> [Provided material]:
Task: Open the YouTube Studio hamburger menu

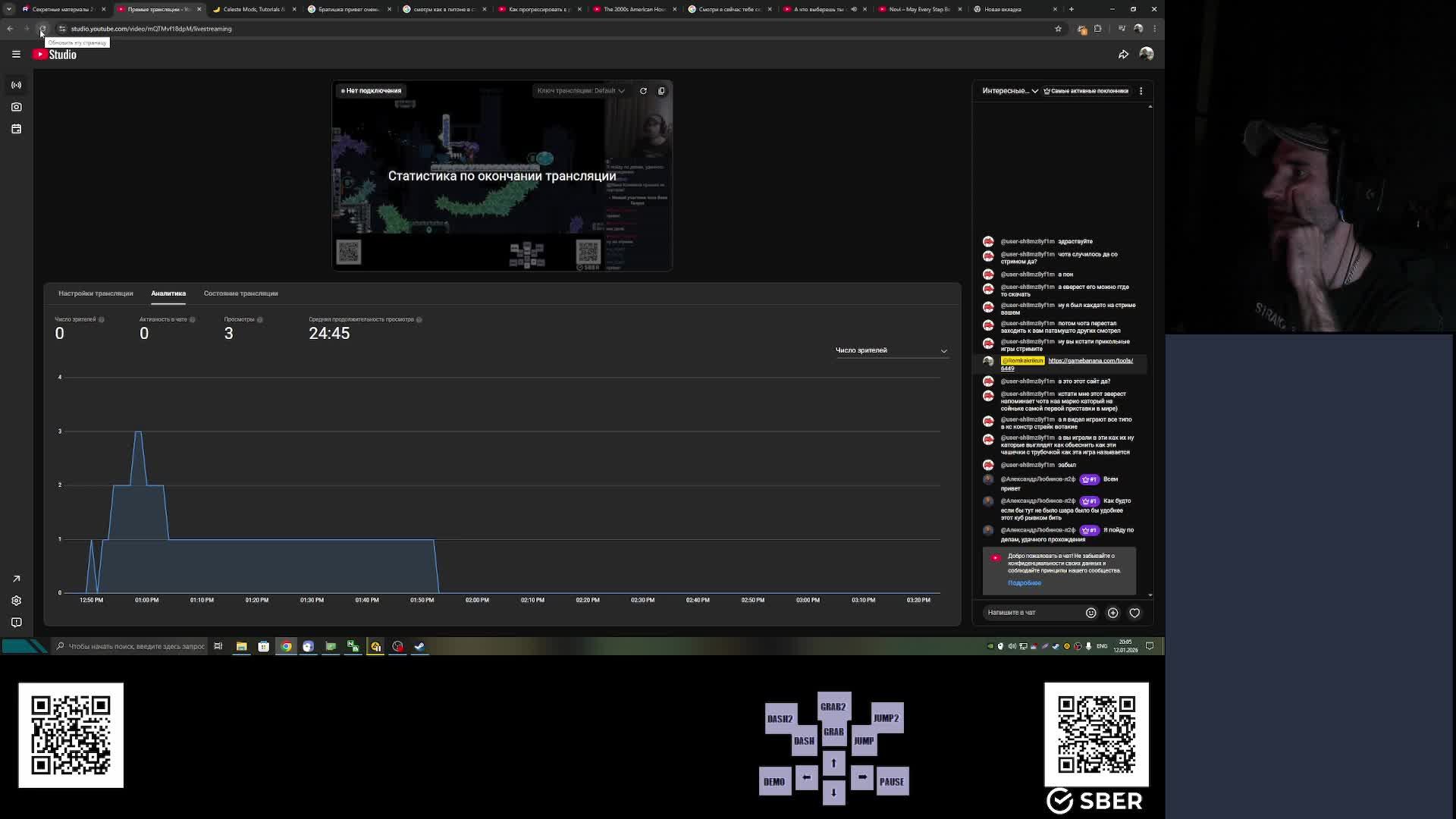Action: 16,54
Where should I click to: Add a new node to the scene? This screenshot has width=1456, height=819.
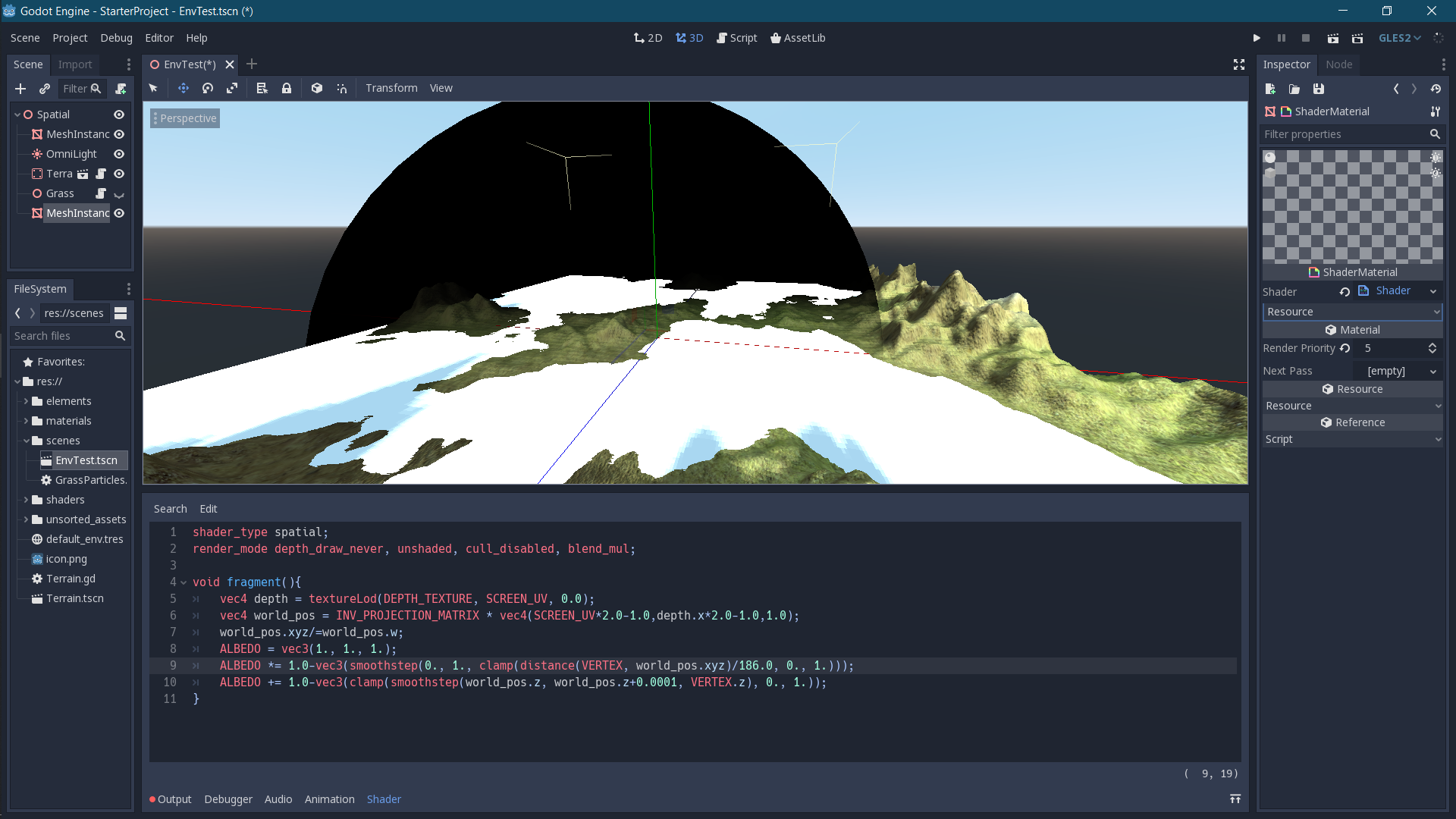[x=20, y=88]
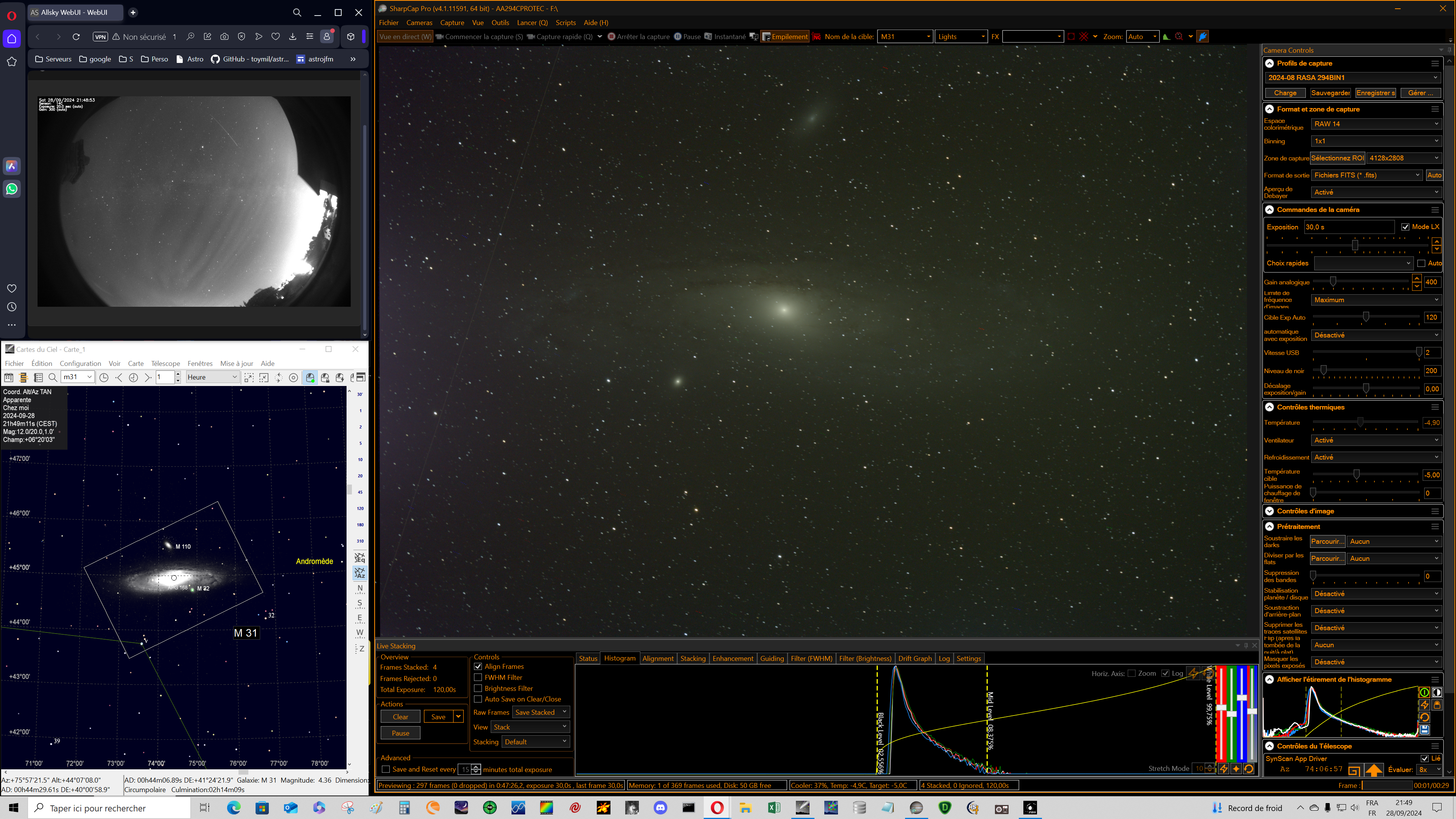The height and width of the screenshot is (819, 1456).
Task: Click the telescope connect icon in Cartes du Ciel
Action: tap(310, 378)
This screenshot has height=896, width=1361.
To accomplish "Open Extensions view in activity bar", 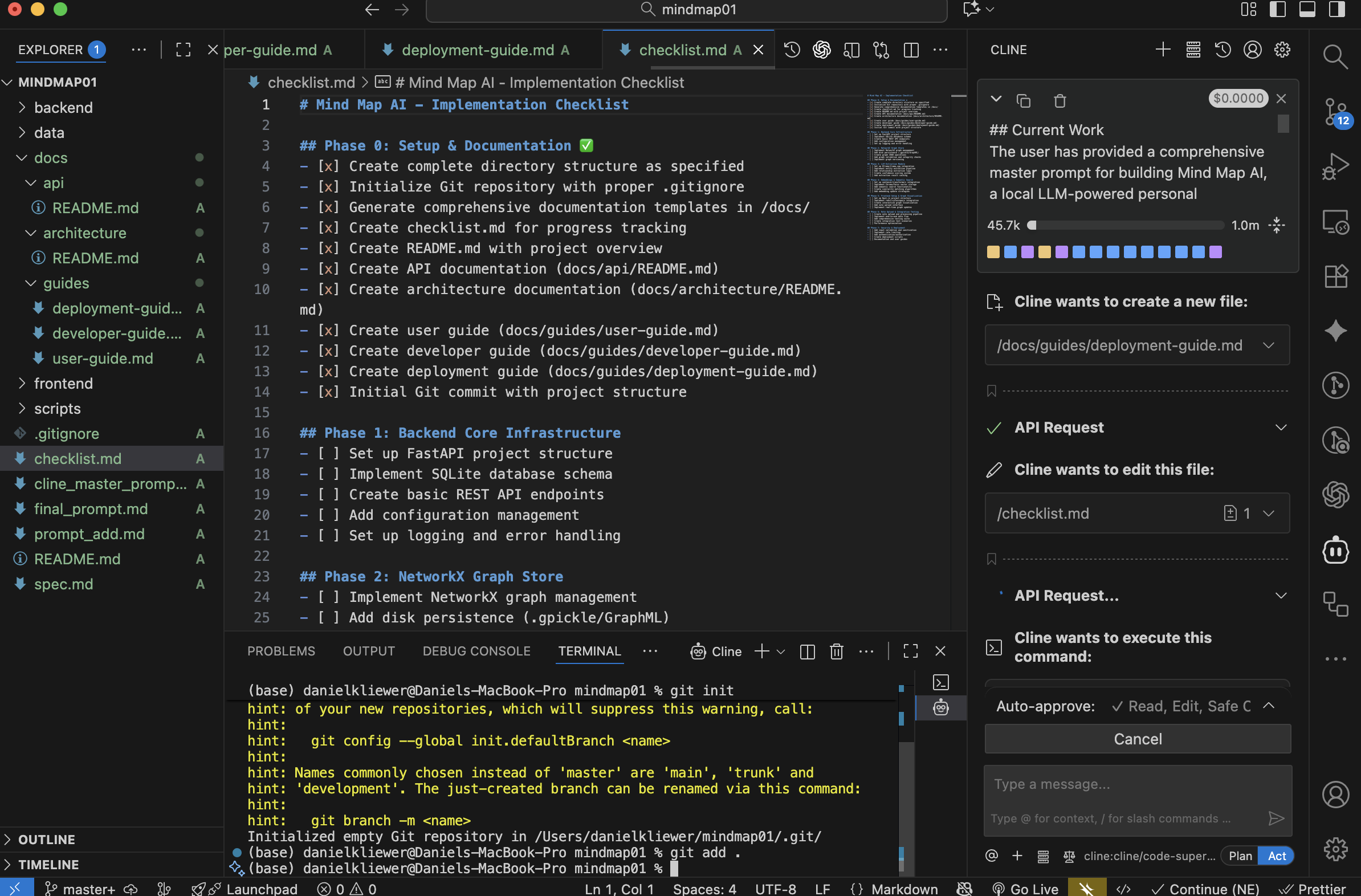I will (1335, 277).
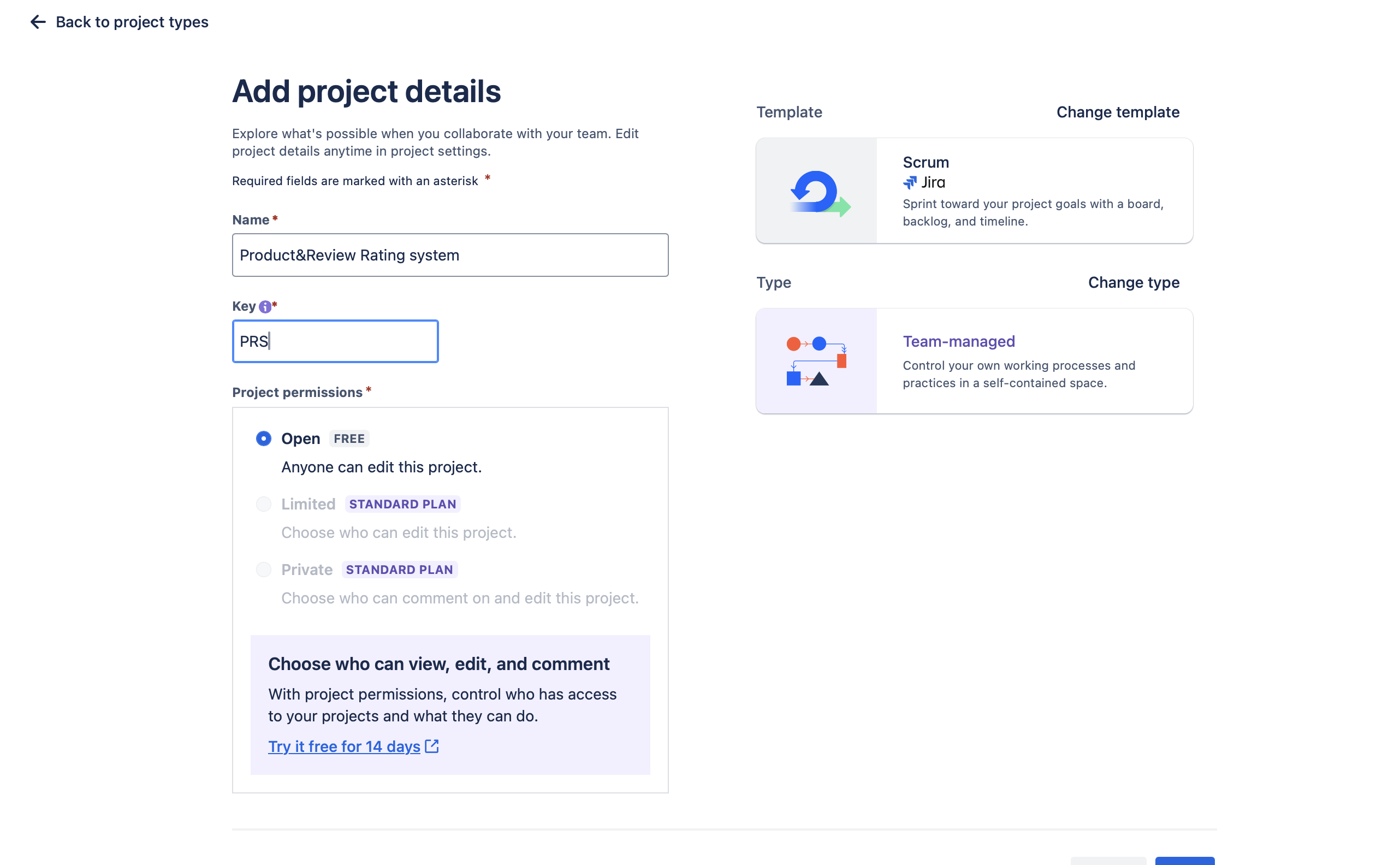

> [Task instructions]:
Write out exactly the lines above, from the very first through the line containing "This screenshot has height=896, width=1361.", both kept, with the pictures removed.

> [Result of the task]:
Task: Open the YouTube Studio hamburger menu

Action: 16,54
Where should I click to: Add a new node to the scene? This screenshot has width=1456, height=819.
[x=20, y=88]
The height and width of the screenshot is (819, 1456).
Task: Click the telescope connect icon in Cartes du Ciel
Action: tap(310, 378)
This screenshot has height=896, width=1361.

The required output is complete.